Material for this task Start Marker

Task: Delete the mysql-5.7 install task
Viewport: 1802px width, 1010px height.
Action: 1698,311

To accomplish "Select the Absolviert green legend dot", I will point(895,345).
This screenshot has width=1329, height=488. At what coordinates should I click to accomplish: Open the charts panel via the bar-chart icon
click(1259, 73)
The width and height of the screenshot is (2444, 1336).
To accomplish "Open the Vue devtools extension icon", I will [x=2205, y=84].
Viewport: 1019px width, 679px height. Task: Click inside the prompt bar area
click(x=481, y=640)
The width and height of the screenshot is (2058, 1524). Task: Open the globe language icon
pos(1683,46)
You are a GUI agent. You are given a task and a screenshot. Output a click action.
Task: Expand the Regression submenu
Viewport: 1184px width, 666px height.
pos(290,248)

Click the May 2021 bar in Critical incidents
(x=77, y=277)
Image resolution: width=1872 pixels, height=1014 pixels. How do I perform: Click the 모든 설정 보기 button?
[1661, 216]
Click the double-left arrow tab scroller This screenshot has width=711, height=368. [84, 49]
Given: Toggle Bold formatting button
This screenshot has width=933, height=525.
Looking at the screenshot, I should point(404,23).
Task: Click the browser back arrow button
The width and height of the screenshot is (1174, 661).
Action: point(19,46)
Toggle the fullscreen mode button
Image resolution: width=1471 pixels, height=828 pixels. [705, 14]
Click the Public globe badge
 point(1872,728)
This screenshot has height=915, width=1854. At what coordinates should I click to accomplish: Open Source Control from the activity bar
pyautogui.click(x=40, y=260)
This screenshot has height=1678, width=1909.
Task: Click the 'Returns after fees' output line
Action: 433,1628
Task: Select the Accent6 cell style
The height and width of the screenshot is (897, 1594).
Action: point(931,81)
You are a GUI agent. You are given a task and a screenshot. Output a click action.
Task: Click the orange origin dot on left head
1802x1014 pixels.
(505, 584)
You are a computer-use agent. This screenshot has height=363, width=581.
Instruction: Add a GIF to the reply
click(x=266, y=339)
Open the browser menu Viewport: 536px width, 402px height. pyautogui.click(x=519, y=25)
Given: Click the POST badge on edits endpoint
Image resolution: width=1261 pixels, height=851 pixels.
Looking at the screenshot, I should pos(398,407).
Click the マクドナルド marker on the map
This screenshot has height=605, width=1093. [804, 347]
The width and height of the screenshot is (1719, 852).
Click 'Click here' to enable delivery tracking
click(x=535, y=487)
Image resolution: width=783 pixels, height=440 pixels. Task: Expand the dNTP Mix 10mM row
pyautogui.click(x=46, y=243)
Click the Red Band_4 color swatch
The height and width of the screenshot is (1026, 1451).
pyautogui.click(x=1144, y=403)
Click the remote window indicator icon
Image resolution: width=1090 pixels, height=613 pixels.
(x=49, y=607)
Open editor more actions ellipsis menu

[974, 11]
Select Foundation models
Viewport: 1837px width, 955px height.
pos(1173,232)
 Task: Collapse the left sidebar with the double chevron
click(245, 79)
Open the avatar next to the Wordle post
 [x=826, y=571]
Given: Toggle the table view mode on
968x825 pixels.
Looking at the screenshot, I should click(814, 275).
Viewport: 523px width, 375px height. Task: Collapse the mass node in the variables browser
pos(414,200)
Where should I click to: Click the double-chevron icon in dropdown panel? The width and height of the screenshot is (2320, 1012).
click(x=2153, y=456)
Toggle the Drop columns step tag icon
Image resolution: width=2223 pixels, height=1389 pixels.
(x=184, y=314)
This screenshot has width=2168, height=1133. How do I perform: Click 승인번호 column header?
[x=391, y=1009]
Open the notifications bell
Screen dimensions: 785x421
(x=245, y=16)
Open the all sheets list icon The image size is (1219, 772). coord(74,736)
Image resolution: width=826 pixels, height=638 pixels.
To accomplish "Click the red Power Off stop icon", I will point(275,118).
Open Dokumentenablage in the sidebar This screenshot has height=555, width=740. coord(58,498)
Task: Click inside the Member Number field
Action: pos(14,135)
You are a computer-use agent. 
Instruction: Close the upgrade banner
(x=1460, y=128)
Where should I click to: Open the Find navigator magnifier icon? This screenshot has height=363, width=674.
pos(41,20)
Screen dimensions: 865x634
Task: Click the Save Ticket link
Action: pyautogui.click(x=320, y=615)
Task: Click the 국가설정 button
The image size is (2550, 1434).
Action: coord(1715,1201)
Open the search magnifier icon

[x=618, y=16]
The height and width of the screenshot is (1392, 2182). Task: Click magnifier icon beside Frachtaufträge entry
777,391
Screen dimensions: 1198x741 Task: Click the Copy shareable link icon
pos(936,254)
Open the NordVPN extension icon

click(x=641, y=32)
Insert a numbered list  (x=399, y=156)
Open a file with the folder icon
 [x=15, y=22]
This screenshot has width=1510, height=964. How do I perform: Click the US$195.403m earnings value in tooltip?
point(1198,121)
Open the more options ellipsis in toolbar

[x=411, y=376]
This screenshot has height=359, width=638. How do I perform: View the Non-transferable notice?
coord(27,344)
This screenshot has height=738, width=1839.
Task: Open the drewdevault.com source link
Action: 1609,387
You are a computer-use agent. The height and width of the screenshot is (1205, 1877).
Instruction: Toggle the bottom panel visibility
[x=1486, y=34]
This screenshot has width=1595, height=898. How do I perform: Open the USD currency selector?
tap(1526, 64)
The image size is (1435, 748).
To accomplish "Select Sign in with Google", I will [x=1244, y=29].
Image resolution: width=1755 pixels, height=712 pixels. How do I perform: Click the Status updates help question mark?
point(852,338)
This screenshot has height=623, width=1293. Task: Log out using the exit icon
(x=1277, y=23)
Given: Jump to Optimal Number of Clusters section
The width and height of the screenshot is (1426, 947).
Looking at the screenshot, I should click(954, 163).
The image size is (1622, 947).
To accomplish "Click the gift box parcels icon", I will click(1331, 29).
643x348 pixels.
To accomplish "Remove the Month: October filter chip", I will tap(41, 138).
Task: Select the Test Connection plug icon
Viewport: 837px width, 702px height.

Material for this task End Marker

#### About this exercise:
Please copy out each line of the data in which the word "computer" occurs.

#### Worked solution:
You are a computer-use agent. This screenshot has height=363, width=581.
You are a computer-use agent. 
You are a computer-use agent. The height and width of the screenshot is (1205, 1877).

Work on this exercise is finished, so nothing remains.